The Republican elephant labeled “G.O.P.” sits on a stool with the U.S. Capitol and the White House within view. He is holding with his trunk a playing card with Theodore Roosevelt on it and has a tray of playing cards on his lap which show Roosevelt as the king and/or say “Roosevelt.” He is playing the card game “solitaire.”
comments and context
Comments and Context
The joy in the face of the Republican elephant in Pughe’s cartoon is, if anything, understated. In 1903 the fortunes of the Republican Party, and of President Roosevelt, were high. Peace, prosperity, and an engaging young president whose vitality mirrored the expanding nation, combined for an “era of good feeling” not experienced by the United States since the 1840s.
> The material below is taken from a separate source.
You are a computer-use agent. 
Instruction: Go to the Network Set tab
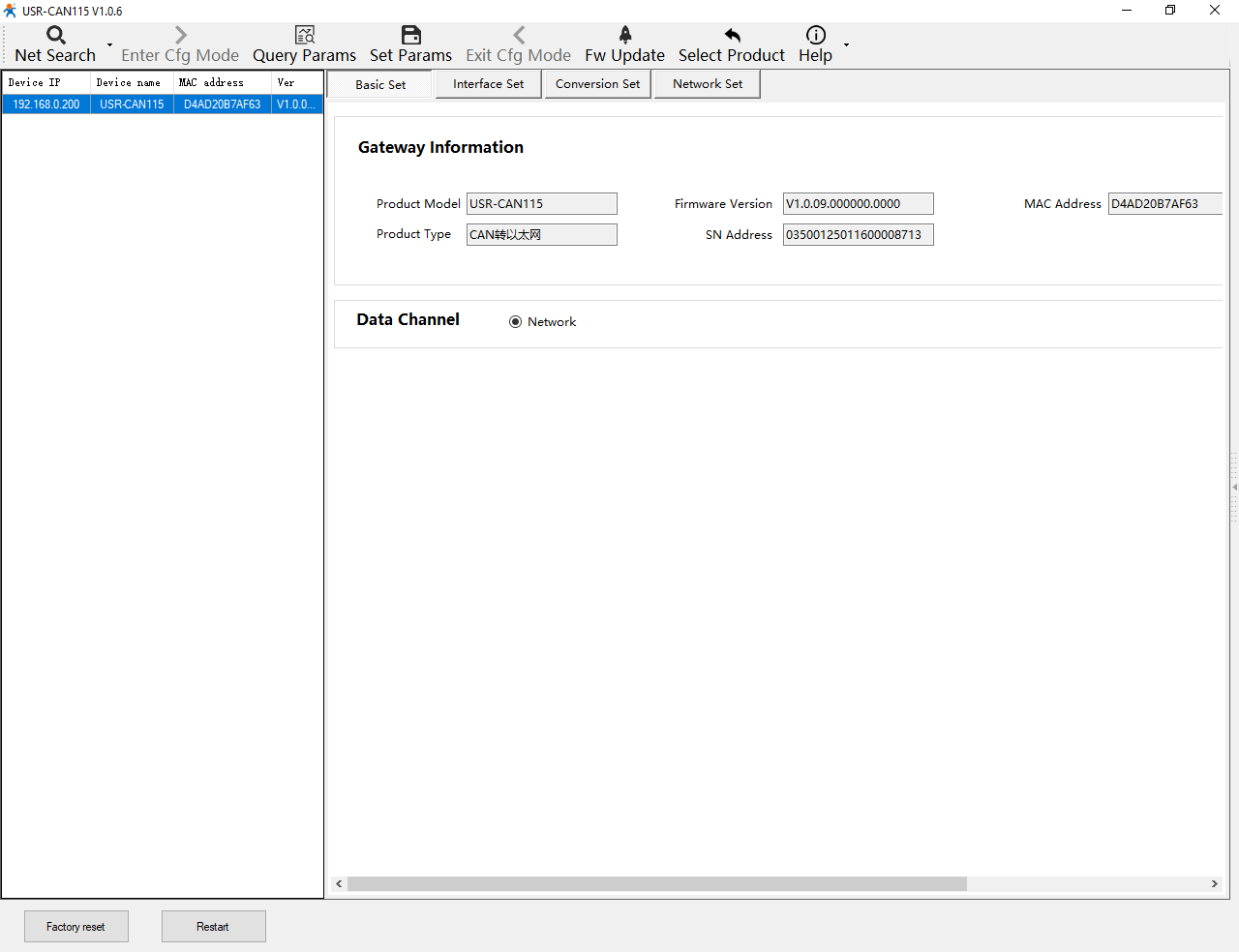[708, 84]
If the young president had any rivals for his party’s renomination in the year following this cartoon, that challenge was deftly eliminated two months prior. Senator Mark Hanna of Ohio harbored presidential ambitions; his protege was the late president, William McKinley. But Ohio’s other Republican senator, Joseph B. Foraker, was a bitter rival of Hanna. At the party’s routine convention in May 1903, Foraker introduced a surprise motion endorsing Roosevelt’s renomination a year earlier than dictated by precedence.
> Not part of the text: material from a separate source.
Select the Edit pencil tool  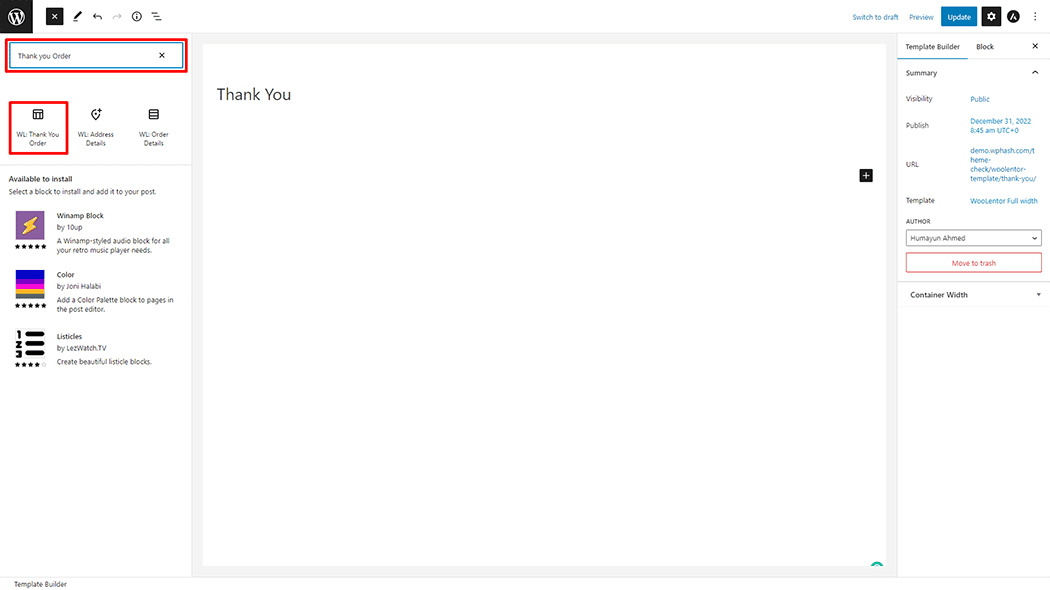tap(77, 17)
Hanna was in a bind: to vote in favor would damage his own plans; to oppose would be seen as disloyal. Wanting to abstain, he wired the president saying that he was sure Roosevelt “would understand.” The wily Roosevelt wired back publicly, calmly replying that whoever supported his administration would vote Yes; those who opposed would “naturally” vote No. Hanna was in a corner, his presidential ambitions trumped.
There were no other major rivals to President Roosevelt, and as fate would have it, Hanna died roughly six months subsequent to Pughe’s cartoon.